Pouco mais de quatro horas passaram desde que a luz se apagara abruptamente e cessara de jorrar água das torneiras. À porta do Lidl serpenteava uma fila engrossada por gente ansiosa, horrorizada com as prateleiras vazias, caixotes revirados espalhados pelo corredor, escassez do essencial. Os que saíam carregavam garrafas de água, sacos de batata frita e papel higiénico - sinal inequívoco de paranóia colectiva.

Circulavam noticias alarmantes de um Apagão geral na Europa. Acumulavam-se as mais rocambolescas teorias: ataques cibernéticos, acto de guerra, profecias apocalípticas, um teste para o que aí virá. Já não nos contentamos com a paz singela do quotidiano, a dopamina colectiva é voraz de catástrofe.

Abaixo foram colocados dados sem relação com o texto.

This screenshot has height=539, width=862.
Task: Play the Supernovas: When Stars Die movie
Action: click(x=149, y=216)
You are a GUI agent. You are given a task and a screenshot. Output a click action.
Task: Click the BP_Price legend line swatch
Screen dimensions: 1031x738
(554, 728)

Uma excitação macabra com o cheiro a fim do mundo instalava-se numa rua abrasada por um dia de calor tórrido, onde circulava uma quantidade invulgar de gente, desconhecidos conversavam, avançavam com explicação," tanta tecnologia, e olhe, basta faltar a luz!...", enchiam-se as esplanadas, contrastando a contemplação de uns com o sobressalto de outros.

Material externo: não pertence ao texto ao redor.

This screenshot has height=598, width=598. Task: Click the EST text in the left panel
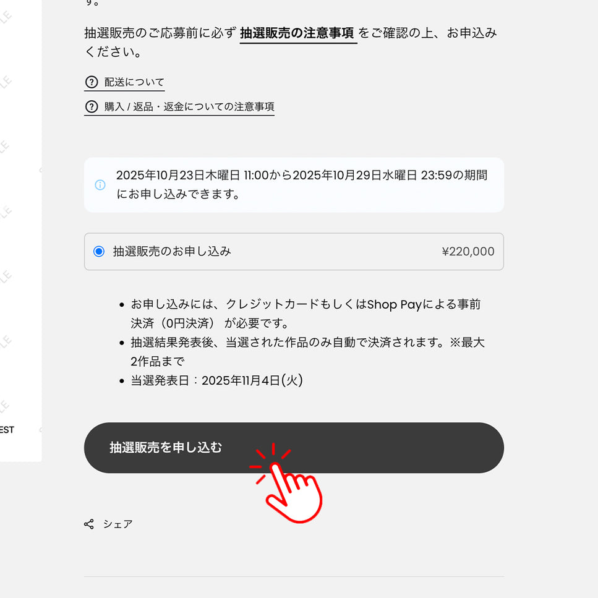[x=7, y=430]
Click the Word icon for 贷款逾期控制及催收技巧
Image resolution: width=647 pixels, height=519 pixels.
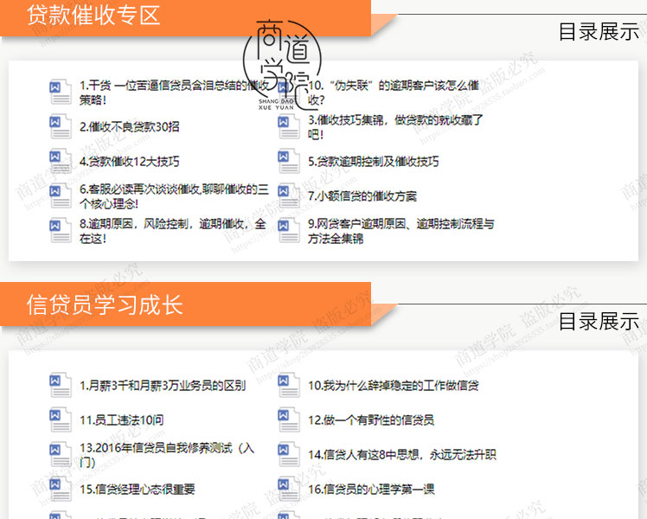click(289, 161)
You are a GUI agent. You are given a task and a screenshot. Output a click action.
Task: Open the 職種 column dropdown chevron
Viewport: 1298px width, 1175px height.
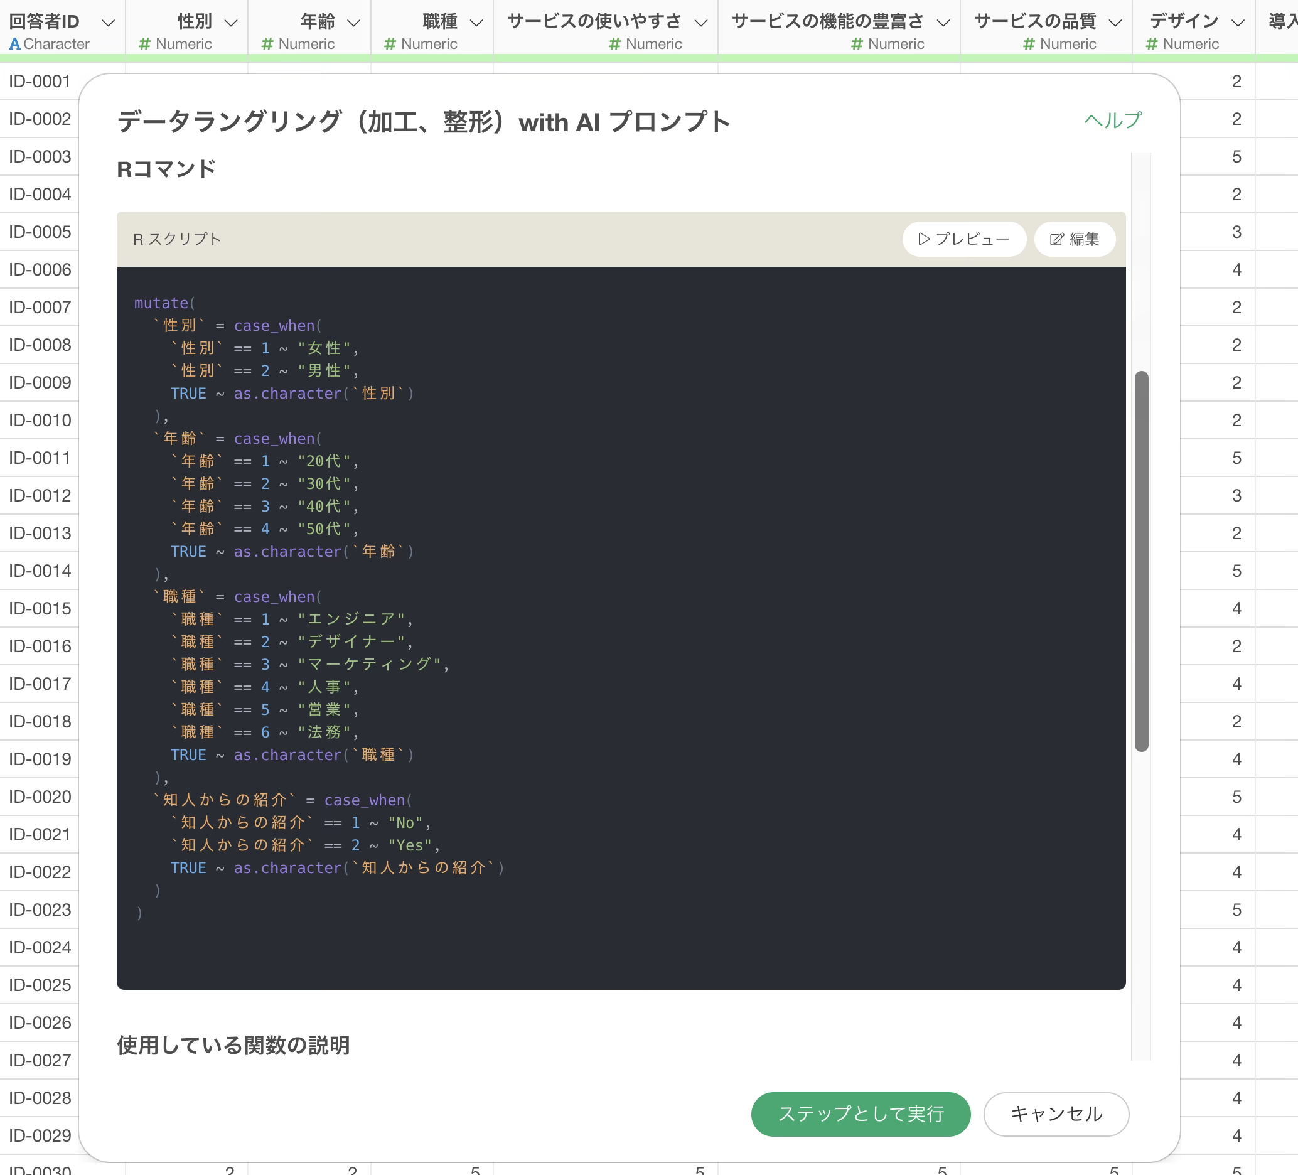point(476,23)
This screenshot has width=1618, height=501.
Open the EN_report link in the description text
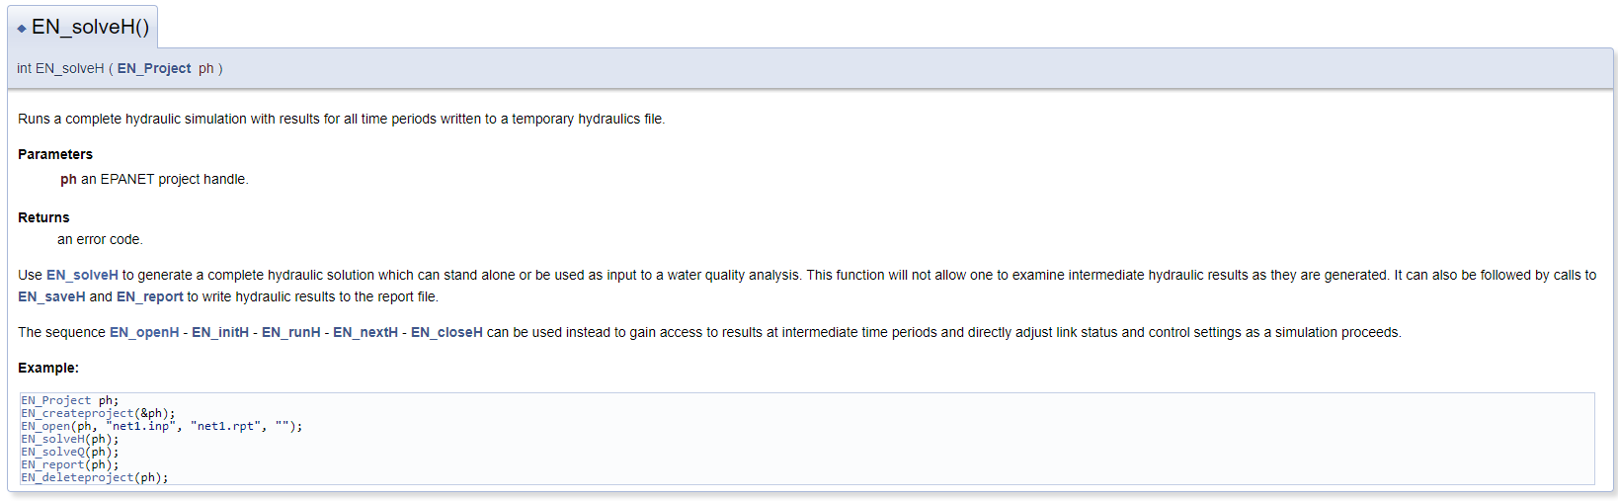coord(150,296)
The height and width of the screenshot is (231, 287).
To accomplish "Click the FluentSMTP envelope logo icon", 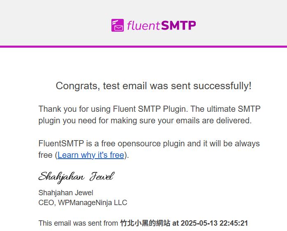I will (x=118, y=25).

Muitos congratularam-se com esta experiência colectiva de cessação momentânea da anomia digital, com este vislumbrar de um passado virtuoso pré-telemóveis em que todos cantavam de mão dada em redor das árvores, dançavam nas clareiras, escreviam poemas. Mais dois dias sem electricidade e água, e reinaria a bagunça.

Ao fim de dez horas apagou-se o Apagão. Voltou a luz, já não se vê as estrelas. Iluminou-se a cidade, mas apagou-se o céu.

O fim do fim do mundo é sempre uma decepção.